# Boiler insulation materials?



## soundklinik (May 31, 2013)

I would really like to insulate the boiler in my Isomac TEA II.

A year ago I bought material for insulation of pipes which turn out to be a disaster. It dried up brittled and got stuck to the boiler. It was too low temp resistant.

What do you people use that is good quality, thin enough (less then 6mm or 1/4") and lasts?

Thanks for any tips


----------



## MildredM (Feb 13, 2017)

I can't suggest anything but this thread was quite interesting regarding this very subject:

https://coffeeforums.co.uk/showthread.php?37510-Londinium-Boilers&highlight=Insulation+boiler


----------



## soundklinik (May 31, 2013)

MildredM said:


> I can't suggest anything but this thread was quite interesting regarding this very subject:
> 
> https://coffeeforums.co.uk/showthread.php?37510-Londinium-Boilers&highlight=Insulation+boiler


Thanks for the link. It is interesting, obviously the manufacturer saves money when they don't insulate the boiler.

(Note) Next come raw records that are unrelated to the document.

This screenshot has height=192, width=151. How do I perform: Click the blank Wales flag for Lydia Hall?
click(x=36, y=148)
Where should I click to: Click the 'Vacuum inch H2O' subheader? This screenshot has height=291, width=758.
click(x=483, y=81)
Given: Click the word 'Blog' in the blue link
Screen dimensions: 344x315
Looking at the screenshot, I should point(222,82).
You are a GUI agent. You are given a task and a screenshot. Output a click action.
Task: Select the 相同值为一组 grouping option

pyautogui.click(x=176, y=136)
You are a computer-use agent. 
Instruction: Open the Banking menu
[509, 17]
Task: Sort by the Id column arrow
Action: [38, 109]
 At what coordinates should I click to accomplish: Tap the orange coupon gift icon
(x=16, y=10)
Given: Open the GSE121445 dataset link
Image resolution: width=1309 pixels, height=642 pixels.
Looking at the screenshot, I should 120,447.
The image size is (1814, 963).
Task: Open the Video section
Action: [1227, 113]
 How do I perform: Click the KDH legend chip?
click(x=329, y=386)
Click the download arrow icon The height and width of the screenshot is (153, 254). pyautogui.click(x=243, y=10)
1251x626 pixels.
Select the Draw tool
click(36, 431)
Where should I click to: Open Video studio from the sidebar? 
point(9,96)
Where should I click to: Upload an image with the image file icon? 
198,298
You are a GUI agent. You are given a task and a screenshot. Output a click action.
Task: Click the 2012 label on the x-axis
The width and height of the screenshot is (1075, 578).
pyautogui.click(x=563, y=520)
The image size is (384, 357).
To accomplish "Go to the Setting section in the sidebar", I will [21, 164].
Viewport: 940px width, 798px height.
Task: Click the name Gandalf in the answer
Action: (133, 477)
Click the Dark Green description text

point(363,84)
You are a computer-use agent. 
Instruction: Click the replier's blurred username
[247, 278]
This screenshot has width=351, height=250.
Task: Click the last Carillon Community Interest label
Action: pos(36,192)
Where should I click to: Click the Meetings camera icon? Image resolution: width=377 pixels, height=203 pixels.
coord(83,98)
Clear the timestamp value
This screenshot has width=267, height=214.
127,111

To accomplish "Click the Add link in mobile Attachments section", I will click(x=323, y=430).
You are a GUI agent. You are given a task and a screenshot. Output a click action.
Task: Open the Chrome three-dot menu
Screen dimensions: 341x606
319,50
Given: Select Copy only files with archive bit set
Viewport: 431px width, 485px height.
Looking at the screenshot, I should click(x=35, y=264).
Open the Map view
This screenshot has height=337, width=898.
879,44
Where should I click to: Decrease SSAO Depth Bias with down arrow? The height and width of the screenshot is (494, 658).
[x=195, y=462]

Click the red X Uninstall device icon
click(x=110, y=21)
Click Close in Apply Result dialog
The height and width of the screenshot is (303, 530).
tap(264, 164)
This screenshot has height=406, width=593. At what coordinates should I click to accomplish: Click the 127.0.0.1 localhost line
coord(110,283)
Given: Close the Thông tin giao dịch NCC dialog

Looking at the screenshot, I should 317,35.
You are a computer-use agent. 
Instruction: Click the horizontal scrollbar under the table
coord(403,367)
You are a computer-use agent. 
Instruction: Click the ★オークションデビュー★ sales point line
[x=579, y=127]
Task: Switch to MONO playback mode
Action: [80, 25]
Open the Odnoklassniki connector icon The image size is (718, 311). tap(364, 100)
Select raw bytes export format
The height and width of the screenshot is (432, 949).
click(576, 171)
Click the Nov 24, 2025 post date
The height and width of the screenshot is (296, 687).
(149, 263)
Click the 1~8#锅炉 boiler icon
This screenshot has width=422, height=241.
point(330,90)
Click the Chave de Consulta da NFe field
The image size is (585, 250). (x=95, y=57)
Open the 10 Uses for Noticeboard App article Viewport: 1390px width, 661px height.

It would be so easy for them to wrap it in some stuff before it gets assembled.... so I don't use the machine as a heater ...

I think I might go with muffler insulation tape 50mm x 3mm fibreglass of low thermal conductivity.

unless someone proves me wrong...that it's not good material


----------



## MSM (Mar 12, 2015)

I thought about this a while ago and never did anything about it.

I was looking at exhaust heat wrap tape, I found a 10 meter roll of it somewhere.


----------